Não há estrutura para cumprimento da lei
Segundo o Departamento Nacional de Transito (Denatran), os motoristas das categorias C, D e E são obrigados a fazer o exame toxicológico do fio de cabelo, que detecta o uso de drogas ilícitas, para renovar a Carteira de Habilitação.
A determinação atinge os trabalhadores do transporte de carga e de passageiros e também vale para quem for tirar a carteira, mudar ou adicionar categoria. No Acre, somente na sede do Detran, 110 processos de motoristas estão parados, por que não podem fazer o exame.

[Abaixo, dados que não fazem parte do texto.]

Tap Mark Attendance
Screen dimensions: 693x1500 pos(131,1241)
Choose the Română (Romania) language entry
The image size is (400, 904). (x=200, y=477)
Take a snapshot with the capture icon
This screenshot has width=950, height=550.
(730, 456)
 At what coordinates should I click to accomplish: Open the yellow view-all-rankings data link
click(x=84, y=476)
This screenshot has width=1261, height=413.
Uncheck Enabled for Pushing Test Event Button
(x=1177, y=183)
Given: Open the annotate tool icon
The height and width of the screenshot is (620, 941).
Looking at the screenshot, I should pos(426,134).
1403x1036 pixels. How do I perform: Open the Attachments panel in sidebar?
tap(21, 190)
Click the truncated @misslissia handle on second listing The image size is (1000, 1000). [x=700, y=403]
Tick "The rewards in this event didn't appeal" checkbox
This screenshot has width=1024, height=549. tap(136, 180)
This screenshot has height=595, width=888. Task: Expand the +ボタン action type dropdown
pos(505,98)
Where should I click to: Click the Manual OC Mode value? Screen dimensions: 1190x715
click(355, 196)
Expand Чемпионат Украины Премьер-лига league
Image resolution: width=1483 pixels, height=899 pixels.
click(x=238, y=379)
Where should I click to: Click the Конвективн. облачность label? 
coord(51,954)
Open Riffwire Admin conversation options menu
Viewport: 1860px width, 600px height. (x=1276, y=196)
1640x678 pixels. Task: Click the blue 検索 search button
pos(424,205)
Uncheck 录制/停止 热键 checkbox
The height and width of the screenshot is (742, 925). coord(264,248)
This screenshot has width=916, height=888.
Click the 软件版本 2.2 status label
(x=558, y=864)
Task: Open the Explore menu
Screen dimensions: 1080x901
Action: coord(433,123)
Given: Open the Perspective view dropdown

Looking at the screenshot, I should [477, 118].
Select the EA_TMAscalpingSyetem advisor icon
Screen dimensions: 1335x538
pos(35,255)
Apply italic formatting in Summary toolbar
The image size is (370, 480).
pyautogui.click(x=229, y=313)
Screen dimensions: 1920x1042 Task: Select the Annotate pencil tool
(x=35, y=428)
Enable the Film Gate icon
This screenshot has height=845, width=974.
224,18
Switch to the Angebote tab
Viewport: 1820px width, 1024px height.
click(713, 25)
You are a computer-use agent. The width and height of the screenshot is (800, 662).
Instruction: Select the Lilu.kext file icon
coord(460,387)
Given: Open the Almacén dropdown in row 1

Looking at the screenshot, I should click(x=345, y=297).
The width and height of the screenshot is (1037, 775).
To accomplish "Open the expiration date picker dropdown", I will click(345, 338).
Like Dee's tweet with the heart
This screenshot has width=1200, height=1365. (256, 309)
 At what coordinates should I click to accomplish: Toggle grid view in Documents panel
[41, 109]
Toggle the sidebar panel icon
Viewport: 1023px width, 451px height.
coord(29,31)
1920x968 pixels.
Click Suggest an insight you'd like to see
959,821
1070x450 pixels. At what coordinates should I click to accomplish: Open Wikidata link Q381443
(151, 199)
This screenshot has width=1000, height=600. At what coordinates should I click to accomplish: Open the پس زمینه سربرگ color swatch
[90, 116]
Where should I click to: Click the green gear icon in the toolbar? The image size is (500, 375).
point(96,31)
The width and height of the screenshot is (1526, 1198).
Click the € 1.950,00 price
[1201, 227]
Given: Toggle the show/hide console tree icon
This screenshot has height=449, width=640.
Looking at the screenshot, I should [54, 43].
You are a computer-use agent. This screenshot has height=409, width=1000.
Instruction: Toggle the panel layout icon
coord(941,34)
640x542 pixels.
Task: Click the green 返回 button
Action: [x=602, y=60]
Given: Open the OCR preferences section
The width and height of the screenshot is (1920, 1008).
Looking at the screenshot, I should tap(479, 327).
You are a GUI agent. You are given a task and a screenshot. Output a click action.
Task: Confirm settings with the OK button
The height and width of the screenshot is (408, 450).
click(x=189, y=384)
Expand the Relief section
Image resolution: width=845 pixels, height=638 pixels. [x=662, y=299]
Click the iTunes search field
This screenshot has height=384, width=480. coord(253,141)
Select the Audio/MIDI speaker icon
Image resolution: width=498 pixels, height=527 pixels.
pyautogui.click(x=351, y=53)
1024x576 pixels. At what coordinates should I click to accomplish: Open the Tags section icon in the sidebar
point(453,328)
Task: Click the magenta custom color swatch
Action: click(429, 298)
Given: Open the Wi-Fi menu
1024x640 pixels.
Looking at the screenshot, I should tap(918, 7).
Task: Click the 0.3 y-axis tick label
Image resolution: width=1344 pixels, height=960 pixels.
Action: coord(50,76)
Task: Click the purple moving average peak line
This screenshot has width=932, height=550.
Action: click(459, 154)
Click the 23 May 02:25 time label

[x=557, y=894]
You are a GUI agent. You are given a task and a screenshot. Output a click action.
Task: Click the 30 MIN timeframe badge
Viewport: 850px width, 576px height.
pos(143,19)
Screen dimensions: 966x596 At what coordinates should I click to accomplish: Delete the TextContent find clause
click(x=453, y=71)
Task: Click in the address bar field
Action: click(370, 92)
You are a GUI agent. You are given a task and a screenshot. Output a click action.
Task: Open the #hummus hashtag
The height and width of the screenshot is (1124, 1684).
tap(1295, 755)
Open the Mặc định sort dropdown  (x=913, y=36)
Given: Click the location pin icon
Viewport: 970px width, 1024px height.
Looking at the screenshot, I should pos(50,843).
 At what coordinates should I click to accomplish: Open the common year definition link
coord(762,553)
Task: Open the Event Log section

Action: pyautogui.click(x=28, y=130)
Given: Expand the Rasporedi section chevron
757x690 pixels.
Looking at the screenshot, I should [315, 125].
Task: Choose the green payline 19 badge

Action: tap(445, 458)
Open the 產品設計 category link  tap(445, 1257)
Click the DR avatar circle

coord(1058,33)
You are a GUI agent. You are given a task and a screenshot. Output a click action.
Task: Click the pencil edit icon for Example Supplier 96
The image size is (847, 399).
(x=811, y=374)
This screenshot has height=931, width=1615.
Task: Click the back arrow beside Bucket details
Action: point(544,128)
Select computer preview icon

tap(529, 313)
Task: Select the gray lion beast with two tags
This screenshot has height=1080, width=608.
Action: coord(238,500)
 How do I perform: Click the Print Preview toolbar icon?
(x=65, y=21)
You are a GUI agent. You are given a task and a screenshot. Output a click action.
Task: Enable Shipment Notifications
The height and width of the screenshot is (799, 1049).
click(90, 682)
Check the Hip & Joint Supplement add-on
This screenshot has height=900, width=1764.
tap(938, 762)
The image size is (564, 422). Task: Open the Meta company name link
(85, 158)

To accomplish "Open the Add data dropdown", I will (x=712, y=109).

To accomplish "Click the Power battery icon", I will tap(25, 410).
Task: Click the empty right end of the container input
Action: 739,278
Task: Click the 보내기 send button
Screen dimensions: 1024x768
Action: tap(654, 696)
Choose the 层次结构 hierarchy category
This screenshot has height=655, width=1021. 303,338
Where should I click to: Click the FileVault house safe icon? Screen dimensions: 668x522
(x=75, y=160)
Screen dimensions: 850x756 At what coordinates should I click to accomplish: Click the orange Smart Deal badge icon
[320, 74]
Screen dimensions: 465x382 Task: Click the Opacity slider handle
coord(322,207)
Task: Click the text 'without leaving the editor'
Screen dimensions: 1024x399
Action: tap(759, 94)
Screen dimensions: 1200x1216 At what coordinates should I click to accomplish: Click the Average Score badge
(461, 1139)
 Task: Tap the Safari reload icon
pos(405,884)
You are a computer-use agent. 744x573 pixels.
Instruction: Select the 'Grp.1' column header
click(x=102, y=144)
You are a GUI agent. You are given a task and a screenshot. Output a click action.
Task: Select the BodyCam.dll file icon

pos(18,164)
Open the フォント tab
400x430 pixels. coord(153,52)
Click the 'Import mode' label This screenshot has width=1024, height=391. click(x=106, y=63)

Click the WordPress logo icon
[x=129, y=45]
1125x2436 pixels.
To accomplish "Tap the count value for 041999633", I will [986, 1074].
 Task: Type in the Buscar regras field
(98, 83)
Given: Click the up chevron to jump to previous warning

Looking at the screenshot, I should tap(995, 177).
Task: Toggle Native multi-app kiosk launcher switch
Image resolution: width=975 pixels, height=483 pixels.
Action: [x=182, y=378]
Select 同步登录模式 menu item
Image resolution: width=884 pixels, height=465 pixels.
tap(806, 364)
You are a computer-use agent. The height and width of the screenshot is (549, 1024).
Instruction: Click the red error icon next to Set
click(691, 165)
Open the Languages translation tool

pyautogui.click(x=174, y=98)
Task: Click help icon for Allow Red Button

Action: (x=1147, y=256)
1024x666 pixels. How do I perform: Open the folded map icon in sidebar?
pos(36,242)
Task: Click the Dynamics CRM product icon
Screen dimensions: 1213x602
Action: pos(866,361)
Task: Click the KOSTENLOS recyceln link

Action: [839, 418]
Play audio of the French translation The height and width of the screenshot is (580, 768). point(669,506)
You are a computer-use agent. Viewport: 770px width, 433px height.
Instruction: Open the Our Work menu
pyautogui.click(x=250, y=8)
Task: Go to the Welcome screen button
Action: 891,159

Os Detrans de São Paulo, Minas Gerais, Goiás, Pernambuco e Tocantins entraram na justiça contra a obrigatoriedade do exame toxicológico e tiveram decisão favorável. Eles argumentaram que em nenhum país do mundo o teste é usado como ação de saúde pública. Além do Acre, quatro estados pediram a suspensão da medida.
O Detran local questiona o Denatran, por que não há laboratório apto para realizar o exame, nem mesmo para coletar o material.
“Entendemos que além daquelas dificuldades com custo alto, não temos laboratório credenciado no Estado. A implantação desta forma é prematura. Nós não somos necessariamente contra o exame toxicológico, mas sim com a regulamentação, a normatização do Denatran, que consideramos abrupta”, disse o diretor do Detran/AC, Pedro Longo.
De acordo com Pedro Longo, nesta quarta-feira (29), a 25ª Vara federal de Brasília deu despacho inicial ao processo movido pelo Detran/Acre, requisitando informações do Denatran. À situação conflitante, somente a justiça poderá dar um parecer.
“O Sistema é do Denatran. Não conseguimos processar as renovações de habilitação enquanto a pessoa não apresentar o laudo do exame toxicológico. É uma situação grave que traz grandes dificuldades. Por essa razão aderimos a tentativa de buscar provimento judicial para que por hora, de forma provisória, nos permita conseguir essas renovações, sem essa exigência”, afirmou.